**GIVEN INSTRUCTION**
Render the items below as a JSON list of strings with one string per line and no blank lines. Leave out the pictures.

======== RAW DATA ========

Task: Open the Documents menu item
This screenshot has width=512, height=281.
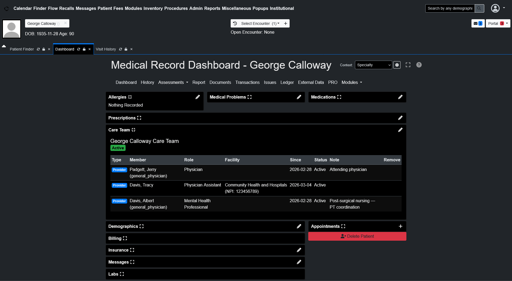Action: click(x=220, y=83)
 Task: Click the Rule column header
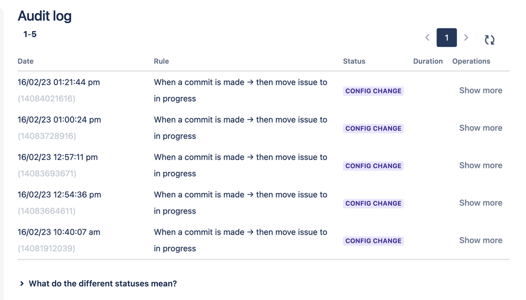(161, 62)
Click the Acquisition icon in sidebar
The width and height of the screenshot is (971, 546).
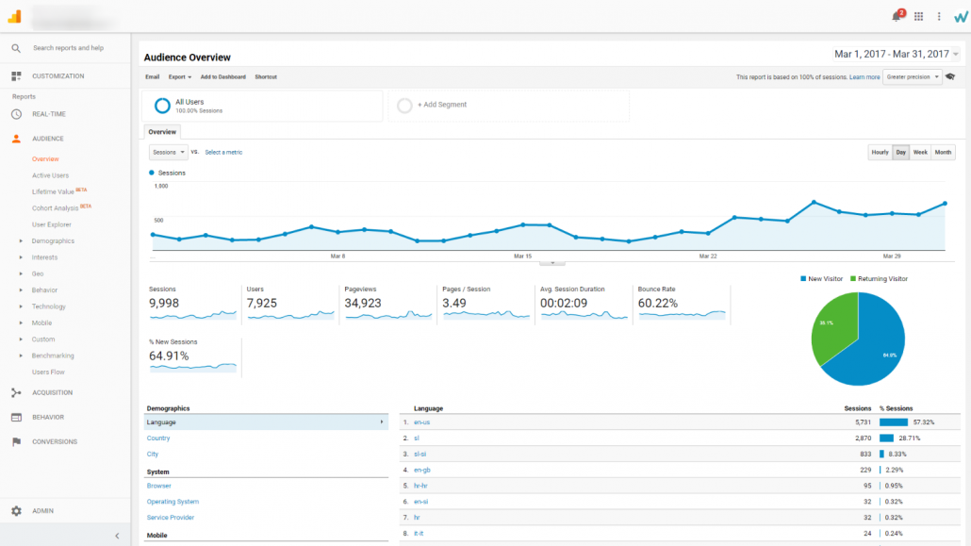(16, 392)
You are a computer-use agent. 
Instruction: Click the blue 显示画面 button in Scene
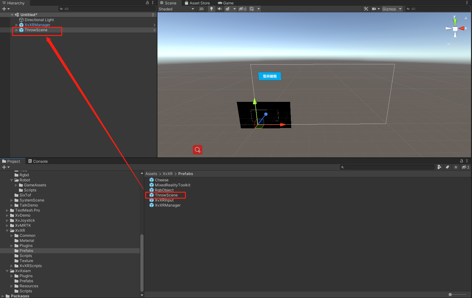(x=270, y=76)
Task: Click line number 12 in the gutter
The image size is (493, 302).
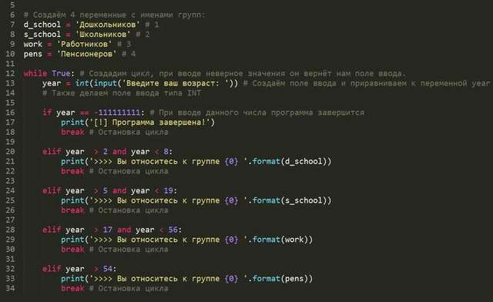Action: point(10,73)
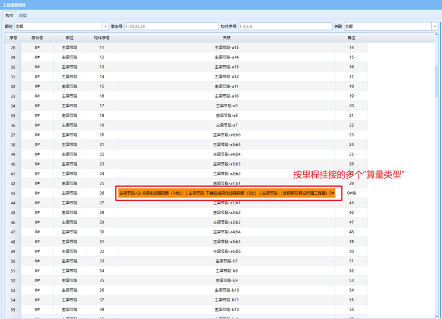Screen dimensions: 442x319
Task: Select the highlighted orange 关联 cell in row 43
Action: click(227, 193)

========

**RESPONSE TO THIS EXERCISE**
[
  "Task: Open the Documents menu item",
  "This screenshot has width=512, height=281.",
  "Action: click(x=220, y=83)",
  " Task: Click the Rule column header",
  "(161, 62)",
  "Click the Acquisition icon in sidebar",
  "The width and height of the screenshot is (971, 546).",
  "(16, 392)",
  "You are a computer-use agent. ",
  "Instruction: Click the blue 显示画面 button in Scene",
  "(x=270, y=76)",
  "Task: Click line number 12 in the gutter",
  "The image size is (493, 302).",
  "Action: point(10,73)",
  "Screen dimensions: 442x319",
  "Task: Select the highlighted orange 关联 cell in row 43",
  "Action: click(227, 193)"
]